[What you are asked to do]:
Locate every line below that contains the word "logo" and copy it.

*** Source data Section Begins ***

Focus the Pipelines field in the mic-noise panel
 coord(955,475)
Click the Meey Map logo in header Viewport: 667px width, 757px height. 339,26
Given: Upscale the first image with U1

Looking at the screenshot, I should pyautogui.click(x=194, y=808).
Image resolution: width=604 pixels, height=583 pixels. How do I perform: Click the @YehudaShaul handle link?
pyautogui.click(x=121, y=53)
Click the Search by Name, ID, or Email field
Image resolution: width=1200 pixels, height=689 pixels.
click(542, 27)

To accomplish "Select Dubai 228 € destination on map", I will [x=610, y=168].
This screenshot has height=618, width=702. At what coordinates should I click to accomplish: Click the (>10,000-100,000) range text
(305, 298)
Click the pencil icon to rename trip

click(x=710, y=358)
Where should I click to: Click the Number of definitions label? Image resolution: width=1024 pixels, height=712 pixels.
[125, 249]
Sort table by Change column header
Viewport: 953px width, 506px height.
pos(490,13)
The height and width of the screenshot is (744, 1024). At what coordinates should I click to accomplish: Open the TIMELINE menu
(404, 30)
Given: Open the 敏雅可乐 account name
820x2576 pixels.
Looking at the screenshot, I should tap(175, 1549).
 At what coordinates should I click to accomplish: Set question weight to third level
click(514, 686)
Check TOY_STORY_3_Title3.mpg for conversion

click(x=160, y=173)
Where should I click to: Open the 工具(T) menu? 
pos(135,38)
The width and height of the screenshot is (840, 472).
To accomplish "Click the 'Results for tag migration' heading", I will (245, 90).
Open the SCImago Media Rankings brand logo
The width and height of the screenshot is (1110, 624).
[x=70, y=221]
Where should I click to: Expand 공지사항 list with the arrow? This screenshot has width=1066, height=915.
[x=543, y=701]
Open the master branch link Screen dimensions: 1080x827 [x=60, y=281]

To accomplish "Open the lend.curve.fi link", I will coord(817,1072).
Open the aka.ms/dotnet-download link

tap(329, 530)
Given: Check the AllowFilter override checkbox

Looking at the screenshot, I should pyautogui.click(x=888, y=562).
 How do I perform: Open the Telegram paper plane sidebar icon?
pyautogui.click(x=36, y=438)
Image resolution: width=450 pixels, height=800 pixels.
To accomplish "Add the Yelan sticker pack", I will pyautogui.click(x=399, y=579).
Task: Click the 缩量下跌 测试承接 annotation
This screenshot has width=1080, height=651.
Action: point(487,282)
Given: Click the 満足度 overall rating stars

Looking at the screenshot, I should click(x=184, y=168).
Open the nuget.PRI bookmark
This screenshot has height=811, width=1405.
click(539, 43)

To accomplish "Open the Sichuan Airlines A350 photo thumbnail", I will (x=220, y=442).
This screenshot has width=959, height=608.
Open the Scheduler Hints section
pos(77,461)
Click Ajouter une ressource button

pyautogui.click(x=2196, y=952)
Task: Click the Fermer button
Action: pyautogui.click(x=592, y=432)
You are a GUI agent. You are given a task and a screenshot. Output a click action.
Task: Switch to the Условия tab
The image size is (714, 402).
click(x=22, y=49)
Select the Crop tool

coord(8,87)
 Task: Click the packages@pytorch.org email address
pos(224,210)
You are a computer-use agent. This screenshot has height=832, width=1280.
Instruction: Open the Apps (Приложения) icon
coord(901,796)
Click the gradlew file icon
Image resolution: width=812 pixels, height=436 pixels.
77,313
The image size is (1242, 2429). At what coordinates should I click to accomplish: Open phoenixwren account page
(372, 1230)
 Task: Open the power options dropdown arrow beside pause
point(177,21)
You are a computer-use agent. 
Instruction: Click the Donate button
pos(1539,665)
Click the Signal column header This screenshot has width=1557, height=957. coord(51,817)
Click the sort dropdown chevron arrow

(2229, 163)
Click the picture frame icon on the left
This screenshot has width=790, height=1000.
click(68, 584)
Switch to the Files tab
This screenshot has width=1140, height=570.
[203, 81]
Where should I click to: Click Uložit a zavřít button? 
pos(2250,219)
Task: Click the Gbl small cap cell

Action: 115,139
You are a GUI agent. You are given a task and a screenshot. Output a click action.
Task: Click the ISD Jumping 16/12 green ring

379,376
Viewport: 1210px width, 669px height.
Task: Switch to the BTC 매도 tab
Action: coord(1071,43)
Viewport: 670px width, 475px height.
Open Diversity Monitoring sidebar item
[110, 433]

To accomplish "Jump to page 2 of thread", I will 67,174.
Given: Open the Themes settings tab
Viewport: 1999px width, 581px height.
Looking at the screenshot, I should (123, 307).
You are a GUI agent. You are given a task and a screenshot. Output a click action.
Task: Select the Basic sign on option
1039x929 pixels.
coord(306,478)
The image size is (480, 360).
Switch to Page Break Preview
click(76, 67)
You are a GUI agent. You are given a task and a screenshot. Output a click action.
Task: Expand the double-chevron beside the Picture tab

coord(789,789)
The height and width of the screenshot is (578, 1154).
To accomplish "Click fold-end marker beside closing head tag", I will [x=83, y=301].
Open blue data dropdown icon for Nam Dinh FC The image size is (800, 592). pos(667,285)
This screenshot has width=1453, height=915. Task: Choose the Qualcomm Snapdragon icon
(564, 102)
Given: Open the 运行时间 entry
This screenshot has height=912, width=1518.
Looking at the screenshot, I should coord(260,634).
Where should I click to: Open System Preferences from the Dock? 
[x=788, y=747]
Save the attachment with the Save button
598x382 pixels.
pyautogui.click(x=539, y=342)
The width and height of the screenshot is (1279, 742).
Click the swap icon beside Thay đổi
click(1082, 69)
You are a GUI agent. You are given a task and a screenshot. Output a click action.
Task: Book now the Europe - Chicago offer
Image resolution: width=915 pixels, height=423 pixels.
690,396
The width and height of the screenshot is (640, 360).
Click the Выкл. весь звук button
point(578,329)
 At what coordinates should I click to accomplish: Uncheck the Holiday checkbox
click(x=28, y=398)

*** Source data Section Ends ***

[Exercise result]:
Click the Meey Map logo in header Viewport: 667px width, 757px height. 339,26
Open the SCImago Media Rankings brand logo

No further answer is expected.